**Text shown:**
══════════
A number of former employees of both SEGBA and the Company have brought legal actions against the Guarantee and Repurchase Fund, the Argentine Government and, in few cases, against the Company, in cases in relation to the administration of the Employee Stock Ownership Program. The plaintiffs who are former employees of SEGBA were not deemed eligible by the corresponding authorities to participate in the Employee Stock Ownership Program at the time of its creation. This decision is being disputed by the plaintiffs who are therefore seeking compensation. The plaintiffs who are former employees of the Company are claiming payment for the unpaid amounts owed to them by the Guarantee and Repurchase Fund either due to non-payment of the transfer of their shares upon retirement in favor of the Guarantee and Repurchase Fund or incorrect calculation of amounts paid to them by the Guarantee and Repurchase Fund.
 
In several of these claims, the plaintiffs have obtained attachment orders or prohibitory injunctions against the Guarantee and Repurchase Fund on Class C shares and the amounts deposited in such Fund. Due to the fact that the resolution of these legal proceedings is still pending, the Federal Government has instructed Banco de la Nación Argentina to create a Contingency Fund so that a portion of the proceeds of the offering of the Employee Stock Ownership Program Class C shares be kept during the course of the legal actions.

No accrual has been recorded in the consolidated financial statements in connection with the legal actions brought against the Company as the Company’s management believes that EDENOR is not responsible for the above-mentioned claims.

In accordance with the agreements, laws and decrees that govern the Employee Stock Ownership Program, the Class C shares may only be held by personnel of the Company, therefore before the public offering of the Class C shares that had been separated from the Program, such shares were converted into Class B shares and sold. In conformity with the by-laws, the political rights previously attributable to Class C shares are at present jointly exercised with those attributable to Class B shares and the holders of the remaining Class C shares will vote jointly as a single class with the holders of Class B shares when electing directors and supervisory committee members. As of December 31, 2011 and 2010, 1,952,604 Class C shares, representing 0.22% of the Company’s capital stock are outstanding (Note 7).

The relevant information on the subsidiary companies’ Employee Stock Ownership Program is summarized below.

DISTRIBUIDORA SALTA

The Class “C” shares issued by Distribuidora Salta, representing 10% of its capital stock, will be assigned by the Provincial Government to the employees transferred to this distribution company in accordance with the terms and conditions of an employee stock ownership program (ESOP). As of the date of these consolidated financial statements, the ESOP has been regulated by the Provincial Government as per Decree No. 155/02 and Resolution No. 53/02 of the Economy Ministry and its subsequent Decree No. 239/02.

During fiscal year 2005, the province’s Economy and Public Works Ministry issued Resolutions Nos. 349 D and 406 D dated November 8, 2005 and December 9, 2005, respectively, which provided for the acquisition of the rights and shares of the former Provincial Energy Administration employees. Over 60% of all ESOP beneficiaries accepted the Provincial Government’s offer.

On December 25, 2007, the Provincial Government issued Decree No. 3624/07 which approved the definitive assignment made by the beneficiaries of Distribuidora Salta’s employee stock ownership program, ordered the transfer of the Class “C” shares in favor of the Provincial Government, and requested the recording of such transfer in Distribuidora Salta Shareholder Register.
══════════
**Supplied entries:**
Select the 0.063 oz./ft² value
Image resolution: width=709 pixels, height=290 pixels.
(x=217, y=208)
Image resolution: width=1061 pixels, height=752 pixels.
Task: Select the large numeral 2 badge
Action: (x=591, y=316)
══════════
**Required work:**
Answer these questions from the text on the Employee Stock Ownership Program:
1. What percentage of the Company's capital stock did the outstanding Class C shares represent as of December 31, 2011 and 2010?
2. Which bank did the Federal Government instruct to create a Contingency Fund?
3. On what date did the Provincial Government issue Decree No. 3624/07?

**Answer:**
1. 0.22%
2. Banco de la Nación Argentina
3. December 25, 2007